● Page text:
Bitcoin and gold have emerged as preferred safe-haven assets amid increasing geopolitical tensions. Analysts at J.P. Morgan indicate that these factors, combined with the upcoming November presidential election, could drive investors towards what they term the 'debasement trade.'
According to J.P. Morgan Global Markets Strategy analysts, including Nikolaos Panigirtzoglou, Mika Inkinen, Mayur Yeole, and Krutik P Mehta, recent geopolitical events have initially impacted gold prices less significantly. However, they report a sharp rise in gold values, approaching the $2,700 mark as of September 26.
This increase in gold prices correlates with a 4-5% decline in the dollar and a substantial drop in real U.S. Treasury yields by 50-80 basis points. Analysts suggest that the appreciation of gold has surpassed expectations based on these factors, indicating a resurgence of the 'debasement trade.'
The debasement trade is fueled by a combination of escalating geopolitical uncertainty since 2022, ongoing inflation worries, significant government deficits in major economies, and declining confidence in fiat currencies, especially in emerging markets.
A recent CryptoQuant analysis echoed these views, noting historical trends where lower U.S. Treasury yields have historically resulted in rising gold prices. For instance, in 2008, a decrease in Treasury Bill yields saw gold prices leap from $590 to a peak of $1,900 per ounce by 2011. A similar trend is currently observed with gold climbing from $2,000 to almost $2,700.
Despite these developments, CryptoQuant analyst J.A. Maartuun highlighted that while gold is benefiting from the current economic circumstances, bitcoin has not yet followed suit, leading to a current negative correlation between bitcoin and gold.

● Record extracts:
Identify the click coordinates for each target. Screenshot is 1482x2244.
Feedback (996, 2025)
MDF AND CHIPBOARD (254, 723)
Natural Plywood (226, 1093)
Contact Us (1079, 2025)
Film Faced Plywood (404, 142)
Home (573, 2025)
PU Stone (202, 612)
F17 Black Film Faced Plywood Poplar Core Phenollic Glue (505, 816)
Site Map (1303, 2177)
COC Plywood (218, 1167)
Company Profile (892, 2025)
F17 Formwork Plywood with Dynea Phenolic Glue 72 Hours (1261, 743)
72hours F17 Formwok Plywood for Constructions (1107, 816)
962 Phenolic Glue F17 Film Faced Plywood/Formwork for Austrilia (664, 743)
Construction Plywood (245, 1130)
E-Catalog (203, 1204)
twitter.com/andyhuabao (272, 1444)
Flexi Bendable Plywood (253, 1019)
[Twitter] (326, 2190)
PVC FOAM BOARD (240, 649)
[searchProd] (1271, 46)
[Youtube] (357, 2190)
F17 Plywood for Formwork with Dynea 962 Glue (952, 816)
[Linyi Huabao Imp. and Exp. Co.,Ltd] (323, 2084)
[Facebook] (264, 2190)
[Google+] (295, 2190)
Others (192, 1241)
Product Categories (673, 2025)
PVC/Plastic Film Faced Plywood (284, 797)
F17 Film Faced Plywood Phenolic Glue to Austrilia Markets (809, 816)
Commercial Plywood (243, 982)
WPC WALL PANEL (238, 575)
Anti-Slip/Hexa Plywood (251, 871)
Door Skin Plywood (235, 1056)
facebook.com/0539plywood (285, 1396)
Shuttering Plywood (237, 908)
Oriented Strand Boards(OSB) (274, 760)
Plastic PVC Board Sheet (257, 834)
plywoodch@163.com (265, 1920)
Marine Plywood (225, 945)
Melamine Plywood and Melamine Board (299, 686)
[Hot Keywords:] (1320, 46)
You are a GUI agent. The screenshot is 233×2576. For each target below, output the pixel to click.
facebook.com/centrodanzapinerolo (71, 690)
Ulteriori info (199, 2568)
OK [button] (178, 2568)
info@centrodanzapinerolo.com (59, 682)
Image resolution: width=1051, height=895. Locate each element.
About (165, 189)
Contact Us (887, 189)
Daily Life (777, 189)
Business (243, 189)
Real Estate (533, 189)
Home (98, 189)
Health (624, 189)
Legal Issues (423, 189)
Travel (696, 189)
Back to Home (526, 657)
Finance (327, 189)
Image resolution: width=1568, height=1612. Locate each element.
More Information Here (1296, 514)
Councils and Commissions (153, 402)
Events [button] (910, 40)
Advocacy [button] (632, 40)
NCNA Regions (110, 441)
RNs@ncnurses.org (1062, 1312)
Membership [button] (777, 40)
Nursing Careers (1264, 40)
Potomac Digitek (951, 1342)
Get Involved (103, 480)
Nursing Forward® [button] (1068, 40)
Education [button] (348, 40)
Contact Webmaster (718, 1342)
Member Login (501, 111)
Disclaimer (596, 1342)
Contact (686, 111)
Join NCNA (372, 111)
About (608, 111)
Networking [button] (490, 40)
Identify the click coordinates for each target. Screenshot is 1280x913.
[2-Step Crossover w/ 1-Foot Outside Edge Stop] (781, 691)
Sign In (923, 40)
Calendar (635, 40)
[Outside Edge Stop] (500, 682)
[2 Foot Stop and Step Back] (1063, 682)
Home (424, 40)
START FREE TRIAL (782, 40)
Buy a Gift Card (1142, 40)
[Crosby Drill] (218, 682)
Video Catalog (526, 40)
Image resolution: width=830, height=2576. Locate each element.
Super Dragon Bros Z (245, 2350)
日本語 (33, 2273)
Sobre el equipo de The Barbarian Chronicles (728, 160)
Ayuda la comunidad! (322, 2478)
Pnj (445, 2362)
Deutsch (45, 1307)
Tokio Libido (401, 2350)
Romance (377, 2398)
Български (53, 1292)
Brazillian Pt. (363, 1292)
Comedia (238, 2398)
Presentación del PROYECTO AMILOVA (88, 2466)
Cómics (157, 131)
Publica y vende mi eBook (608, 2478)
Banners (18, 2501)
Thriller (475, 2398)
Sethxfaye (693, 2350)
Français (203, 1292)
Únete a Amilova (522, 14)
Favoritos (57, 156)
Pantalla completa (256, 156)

● Instructions:
1. In the article on gold and bitcoin, why do the J.P. Morgan analysts say the debasement trade is coming back? Answer in one to three sentences.
2. According to the article on gold and bitcoin, what price was gold nearing as of September 26?
3. Copy the stretch of the article on gold and bitcoin from "Despite these developments, CryptoQuant" through "bitcoin and gold.".

● Responses to the tasks:
1. They say so because gold's rise has gone beyond what would be expected from the 4-5% fall in the dollar and the 50-80 basis point drop in real U.S. Treasury yields.

2. The $2,700 mark.

3.
Despite these developments, CryptoQuant analyst J.A. Maartuun highlighted that while gold is benefiting from the current economic circumstances, bitcoin has not yet followed suit, leading to a current negative correlation between bitcoin and gold.